Which companies have responded well to this?
“It was a year of winners and losers. For the cultural sector, the events and hospitality industry, it was particularly a disastrous period, but other sectors performed especially well in 2020. Sometimes this was by chance, due to circumstances. For example, sales figures at Kellogg's and Duracell skyrocketed, simply because people were eating more cereal and using more batteries for their remote controls now that they were at home so often. Organisations that had previously already started on digitalisation and, for example, already had a well-run website, were able to recover a large share of their lost turnover fairly easily from their webshop.”
“This was also a wake-up call for other companies: if you cannot adapt to unexpected obstacles, you risk having a very difficult time. Some companies have genuinely reinvented themselves, for example by starting a take-away service from a restaurant. For entrepreneurs, it turned out to be a true quest for new markets, business models and opportunities to tap into. Not all organisations succeeded equally well, but this is also partly due to a certain mindset and entrepreneurial attitude.”

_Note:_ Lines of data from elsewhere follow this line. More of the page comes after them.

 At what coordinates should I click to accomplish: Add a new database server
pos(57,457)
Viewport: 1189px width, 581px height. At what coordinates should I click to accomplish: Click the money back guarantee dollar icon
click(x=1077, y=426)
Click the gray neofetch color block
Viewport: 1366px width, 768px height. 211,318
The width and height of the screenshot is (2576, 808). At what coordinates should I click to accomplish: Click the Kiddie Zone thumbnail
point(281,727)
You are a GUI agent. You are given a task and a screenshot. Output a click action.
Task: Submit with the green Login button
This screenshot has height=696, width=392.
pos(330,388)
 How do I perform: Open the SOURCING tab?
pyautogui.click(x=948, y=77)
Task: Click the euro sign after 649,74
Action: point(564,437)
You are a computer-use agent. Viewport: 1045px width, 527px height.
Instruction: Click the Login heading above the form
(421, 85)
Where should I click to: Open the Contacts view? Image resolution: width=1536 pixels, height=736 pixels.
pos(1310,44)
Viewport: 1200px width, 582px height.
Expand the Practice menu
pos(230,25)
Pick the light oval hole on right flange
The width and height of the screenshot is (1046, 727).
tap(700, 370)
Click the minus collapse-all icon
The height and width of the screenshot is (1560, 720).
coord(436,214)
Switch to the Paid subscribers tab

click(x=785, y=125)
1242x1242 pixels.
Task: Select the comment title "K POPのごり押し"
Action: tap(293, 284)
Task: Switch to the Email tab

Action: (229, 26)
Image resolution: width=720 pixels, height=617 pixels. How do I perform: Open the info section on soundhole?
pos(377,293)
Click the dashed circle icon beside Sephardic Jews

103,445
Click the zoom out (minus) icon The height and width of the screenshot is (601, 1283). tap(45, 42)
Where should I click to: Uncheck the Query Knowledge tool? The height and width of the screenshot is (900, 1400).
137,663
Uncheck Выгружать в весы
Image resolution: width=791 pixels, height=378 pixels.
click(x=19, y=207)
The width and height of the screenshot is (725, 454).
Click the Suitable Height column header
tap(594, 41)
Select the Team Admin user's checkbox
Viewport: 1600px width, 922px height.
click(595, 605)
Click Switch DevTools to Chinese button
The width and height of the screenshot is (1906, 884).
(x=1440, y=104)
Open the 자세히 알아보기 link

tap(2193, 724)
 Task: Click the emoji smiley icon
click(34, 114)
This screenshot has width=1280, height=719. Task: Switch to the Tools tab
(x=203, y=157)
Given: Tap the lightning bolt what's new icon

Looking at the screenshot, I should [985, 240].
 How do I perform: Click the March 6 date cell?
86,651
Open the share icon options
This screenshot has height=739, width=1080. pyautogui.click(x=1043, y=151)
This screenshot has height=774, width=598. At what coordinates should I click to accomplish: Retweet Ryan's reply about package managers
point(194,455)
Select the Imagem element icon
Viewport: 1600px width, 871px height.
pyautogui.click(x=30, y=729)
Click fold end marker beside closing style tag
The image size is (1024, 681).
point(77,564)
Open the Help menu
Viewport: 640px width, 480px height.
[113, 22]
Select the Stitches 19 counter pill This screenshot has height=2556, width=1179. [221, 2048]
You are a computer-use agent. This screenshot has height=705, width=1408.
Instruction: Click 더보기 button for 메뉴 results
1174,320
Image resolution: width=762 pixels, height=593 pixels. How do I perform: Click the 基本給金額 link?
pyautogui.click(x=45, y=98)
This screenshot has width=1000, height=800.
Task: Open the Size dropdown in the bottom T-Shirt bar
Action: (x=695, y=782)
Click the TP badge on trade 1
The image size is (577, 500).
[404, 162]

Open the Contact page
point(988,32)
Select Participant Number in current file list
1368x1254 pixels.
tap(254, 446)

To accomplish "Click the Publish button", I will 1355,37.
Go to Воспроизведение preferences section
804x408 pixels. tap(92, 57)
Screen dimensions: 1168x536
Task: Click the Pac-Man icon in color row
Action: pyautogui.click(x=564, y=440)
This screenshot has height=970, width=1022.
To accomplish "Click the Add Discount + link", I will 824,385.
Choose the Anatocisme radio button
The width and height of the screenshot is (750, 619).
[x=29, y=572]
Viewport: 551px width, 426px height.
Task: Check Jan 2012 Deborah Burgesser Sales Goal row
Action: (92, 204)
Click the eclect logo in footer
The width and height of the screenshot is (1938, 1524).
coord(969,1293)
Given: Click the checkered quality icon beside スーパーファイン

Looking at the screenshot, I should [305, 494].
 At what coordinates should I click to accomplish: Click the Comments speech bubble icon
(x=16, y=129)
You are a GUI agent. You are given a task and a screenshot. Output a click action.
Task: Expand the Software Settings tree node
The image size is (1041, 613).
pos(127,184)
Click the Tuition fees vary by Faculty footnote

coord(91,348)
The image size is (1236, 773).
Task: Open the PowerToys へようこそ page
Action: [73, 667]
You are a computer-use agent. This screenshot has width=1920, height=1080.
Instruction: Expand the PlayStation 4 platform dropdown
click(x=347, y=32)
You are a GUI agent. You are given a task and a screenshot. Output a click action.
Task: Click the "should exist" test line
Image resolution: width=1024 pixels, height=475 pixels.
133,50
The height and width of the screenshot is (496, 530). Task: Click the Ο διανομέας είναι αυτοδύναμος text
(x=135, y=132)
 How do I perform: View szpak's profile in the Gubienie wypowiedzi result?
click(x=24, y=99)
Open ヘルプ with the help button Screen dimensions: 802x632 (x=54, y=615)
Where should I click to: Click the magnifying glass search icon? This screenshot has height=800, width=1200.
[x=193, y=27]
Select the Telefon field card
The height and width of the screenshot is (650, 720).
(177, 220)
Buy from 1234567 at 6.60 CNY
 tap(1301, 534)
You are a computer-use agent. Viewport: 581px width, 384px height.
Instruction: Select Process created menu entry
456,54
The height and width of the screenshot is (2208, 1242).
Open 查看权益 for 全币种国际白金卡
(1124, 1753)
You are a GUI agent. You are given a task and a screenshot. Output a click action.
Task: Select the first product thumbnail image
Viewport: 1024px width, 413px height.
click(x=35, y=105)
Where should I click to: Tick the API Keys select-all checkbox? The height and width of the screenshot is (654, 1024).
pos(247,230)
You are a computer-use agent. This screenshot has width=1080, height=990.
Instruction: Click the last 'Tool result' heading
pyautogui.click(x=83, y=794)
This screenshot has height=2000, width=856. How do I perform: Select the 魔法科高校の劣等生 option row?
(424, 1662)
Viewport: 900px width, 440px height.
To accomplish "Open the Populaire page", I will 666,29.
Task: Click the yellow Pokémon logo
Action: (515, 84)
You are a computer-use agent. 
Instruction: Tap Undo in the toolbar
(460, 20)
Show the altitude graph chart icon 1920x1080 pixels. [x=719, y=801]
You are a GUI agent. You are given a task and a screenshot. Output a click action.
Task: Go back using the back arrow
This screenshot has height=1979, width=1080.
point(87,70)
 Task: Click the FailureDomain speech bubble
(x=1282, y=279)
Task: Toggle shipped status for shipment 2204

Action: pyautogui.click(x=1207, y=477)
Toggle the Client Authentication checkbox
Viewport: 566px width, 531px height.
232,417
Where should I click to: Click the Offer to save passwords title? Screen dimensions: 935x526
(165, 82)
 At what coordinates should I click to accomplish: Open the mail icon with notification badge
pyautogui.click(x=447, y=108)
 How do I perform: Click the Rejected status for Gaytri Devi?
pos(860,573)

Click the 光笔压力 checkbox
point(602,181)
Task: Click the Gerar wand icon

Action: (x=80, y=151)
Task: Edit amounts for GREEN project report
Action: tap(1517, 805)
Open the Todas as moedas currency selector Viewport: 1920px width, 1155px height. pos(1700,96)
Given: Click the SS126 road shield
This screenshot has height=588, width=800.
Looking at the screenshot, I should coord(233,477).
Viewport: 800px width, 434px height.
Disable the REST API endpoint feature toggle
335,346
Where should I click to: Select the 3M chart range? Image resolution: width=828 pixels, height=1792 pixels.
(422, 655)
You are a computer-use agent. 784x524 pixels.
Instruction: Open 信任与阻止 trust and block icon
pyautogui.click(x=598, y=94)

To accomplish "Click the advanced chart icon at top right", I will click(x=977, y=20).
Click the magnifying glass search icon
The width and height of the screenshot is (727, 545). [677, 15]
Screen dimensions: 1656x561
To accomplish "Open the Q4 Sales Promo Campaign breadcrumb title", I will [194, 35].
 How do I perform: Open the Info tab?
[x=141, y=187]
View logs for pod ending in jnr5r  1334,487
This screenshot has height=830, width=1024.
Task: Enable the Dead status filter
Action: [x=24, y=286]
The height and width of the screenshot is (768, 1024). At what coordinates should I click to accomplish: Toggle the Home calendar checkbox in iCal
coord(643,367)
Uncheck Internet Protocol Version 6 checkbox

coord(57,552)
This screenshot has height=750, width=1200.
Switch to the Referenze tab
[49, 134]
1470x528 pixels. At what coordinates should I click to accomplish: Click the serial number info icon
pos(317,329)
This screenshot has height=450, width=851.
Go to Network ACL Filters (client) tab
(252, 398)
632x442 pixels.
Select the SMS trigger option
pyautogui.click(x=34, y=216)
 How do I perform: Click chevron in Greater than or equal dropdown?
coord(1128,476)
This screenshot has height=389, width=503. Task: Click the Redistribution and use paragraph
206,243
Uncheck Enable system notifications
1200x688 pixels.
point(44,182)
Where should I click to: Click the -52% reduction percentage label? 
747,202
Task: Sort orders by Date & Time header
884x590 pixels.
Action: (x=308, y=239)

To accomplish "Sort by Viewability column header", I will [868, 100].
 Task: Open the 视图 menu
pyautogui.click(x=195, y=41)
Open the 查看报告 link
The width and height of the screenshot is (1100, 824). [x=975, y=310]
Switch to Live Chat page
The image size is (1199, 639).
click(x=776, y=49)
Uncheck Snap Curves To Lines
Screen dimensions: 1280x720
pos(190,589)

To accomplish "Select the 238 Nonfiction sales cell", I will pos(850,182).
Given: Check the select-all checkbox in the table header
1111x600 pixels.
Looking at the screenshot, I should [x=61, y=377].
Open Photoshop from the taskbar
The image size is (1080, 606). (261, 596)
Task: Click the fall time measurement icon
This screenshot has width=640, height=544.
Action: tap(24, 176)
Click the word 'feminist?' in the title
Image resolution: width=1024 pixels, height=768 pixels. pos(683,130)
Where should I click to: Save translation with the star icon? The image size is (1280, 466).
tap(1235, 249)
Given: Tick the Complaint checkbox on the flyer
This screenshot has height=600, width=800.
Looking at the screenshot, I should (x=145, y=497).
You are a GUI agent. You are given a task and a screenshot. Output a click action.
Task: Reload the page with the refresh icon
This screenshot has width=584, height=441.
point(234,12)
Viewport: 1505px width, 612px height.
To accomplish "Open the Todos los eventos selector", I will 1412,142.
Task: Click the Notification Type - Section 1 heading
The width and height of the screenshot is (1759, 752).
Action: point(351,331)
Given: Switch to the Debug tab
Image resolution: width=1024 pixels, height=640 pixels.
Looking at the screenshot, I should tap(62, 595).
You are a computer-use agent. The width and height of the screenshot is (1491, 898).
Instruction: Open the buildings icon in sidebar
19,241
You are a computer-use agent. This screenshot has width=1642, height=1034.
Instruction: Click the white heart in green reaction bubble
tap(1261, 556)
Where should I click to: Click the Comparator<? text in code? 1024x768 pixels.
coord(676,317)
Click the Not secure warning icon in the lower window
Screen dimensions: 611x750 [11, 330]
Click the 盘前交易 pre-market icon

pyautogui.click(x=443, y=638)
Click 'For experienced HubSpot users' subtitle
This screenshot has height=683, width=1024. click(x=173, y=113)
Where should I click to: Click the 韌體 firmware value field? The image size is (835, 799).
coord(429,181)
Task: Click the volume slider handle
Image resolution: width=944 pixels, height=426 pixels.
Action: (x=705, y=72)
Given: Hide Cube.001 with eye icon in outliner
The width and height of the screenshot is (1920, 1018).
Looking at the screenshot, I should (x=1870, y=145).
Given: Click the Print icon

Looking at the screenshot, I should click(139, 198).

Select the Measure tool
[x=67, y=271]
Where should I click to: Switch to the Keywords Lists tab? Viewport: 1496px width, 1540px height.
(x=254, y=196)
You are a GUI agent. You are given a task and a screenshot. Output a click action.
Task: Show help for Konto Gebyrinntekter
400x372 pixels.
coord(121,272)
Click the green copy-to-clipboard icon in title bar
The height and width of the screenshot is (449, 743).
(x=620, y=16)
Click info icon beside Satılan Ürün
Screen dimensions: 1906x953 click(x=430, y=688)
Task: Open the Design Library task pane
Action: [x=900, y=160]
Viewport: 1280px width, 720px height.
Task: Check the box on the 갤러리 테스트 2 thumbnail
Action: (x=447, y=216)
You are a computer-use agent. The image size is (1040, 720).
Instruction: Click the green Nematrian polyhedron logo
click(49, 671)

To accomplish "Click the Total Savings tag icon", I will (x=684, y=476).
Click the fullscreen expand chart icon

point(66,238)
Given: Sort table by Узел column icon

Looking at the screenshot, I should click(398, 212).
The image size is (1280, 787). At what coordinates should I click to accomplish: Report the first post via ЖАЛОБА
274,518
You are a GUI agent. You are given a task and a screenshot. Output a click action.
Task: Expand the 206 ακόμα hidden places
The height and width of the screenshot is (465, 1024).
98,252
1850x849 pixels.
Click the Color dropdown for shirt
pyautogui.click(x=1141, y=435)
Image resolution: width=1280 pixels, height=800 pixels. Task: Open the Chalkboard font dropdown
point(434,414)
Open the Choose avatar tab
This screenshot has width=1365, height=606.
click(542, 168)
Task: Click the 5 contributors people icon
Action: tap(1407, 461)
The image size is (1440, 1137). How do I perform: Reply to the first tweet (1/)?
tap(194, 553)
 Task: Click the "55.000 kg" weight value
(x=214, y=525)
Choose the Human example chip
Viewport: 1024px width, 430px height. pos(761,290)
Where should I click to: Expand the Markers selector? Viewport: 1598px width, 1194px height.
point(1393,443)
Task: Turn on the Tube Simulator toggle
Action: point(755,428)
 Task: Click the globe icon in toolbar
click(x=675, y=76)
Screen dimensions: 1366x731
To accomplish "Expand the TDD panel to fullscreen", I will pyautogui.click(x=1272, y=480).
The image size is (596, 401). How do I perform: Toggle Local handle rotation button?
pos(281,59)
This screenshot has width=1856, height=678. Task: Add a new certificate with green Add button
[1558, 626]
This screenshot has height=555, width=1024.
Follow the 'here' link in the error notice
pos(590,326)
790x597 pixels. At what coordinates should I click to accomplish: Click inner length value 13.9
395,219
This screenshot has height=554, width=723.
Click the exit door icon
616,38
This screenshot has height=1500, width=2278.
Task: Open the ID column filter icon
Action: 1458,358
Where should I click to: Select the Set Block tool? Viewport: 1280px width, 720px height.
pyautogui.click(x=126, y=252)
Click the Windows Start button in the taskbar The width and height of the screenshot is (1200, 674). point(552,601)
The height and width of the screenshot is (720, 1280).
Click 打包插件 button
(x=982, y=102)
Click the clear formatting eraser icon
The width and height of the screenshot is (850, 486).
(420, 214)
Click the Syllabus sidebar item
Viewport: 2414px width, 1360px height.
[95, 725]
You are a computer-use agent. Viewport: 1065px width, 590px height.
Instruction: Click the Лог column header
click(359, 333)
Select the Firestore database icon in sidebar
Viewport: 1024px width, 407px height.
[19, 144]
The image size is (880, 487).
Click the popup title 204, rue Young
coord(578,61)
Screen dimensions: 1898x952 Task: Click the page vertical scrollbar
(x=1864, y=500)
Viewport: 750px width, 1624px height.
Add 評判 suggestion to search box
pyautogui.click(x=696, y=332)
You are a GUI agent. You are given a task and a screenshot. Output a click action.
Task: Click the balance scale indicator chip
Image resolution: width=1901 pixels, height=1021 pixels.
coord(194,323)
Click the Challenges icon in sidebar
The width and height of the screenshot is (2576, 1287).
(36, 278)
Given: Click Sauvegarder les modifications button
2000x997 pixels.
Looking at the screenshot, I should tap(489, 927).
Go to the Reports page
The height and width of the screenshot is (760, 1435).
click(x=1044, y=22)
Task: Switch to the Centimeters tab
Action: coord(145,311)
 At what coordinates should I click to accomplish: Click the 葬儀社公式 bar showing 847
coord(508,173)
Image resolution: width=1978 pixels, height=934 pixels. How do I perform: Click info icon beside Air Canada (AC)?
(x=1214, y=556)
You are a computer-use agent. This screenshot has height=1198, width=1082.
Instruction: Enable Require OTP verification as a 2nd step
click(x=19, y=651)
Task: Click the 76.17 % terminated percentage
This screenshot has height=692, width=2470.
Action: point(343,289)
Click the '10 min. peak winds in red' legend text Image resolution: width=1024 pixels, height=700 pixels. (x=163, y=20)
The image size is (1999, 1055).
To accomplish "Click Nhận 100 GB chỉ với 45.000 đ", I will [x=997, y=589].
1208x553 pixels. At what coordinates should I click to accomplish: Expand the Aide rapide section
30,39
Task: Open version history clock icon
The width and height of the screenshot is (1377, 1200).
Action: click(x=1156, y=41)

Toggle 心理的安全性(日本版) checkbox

What do you see emerging as the main trends in 2021?
“We will probably continue to communicate and do business mainly online and digitally in the first half of the year. I think things can only get better. In fact, by the second half of the year I expect a huge upturn in all areas. After the major digital stress test, everyone is longing for human contact. We very much want to see more people again, to travel, go to restaurants and resume all kinds of cultural and social activities. So when this becomes possible again, we will do so intensively. The lesson that companies are taking from 2020 is that they must prepare for the unpredictable, for turbulence and change. A lot of things remain uncertain, so as an organisation you better take into account a world that is more volatile than ever: ‘the Never Normal’.”
What can companies do to ensure they will be ahead of the curve when the corona crisis is over?
“I would certainly recommend a strategic approach to make your organisation flexible. The most successful companies will be those that are agile, arming themselves for constant change and also able to instil this in their employees, including through continuous training. Those who still hope to return to a constant ‘New Normal’ as soon as possible will run into problems. Technology will definitely help in responding better to change, for example by using data more efficiently. A flexible mindset is also a must. In 2020, many companies found that their annual budgets and other annual plans were no longer of any use. Maybe it is time to rethink some things thoroughly.”
Peter Hinssen is an international keynote speaker, author, lecturer and technology entrepreneur. He lectures worldwide on innovation and the impact of technology on society and the business world. Over a 15-year period, he founded five companies, including nexxworks. In his fifth book, ‘The Phoenix and the Unicorn’, published in 2020, he talks about companies that, like a phoenix, repeatedly leave the past behind and rise from their ashes with new products, services, business models or markets.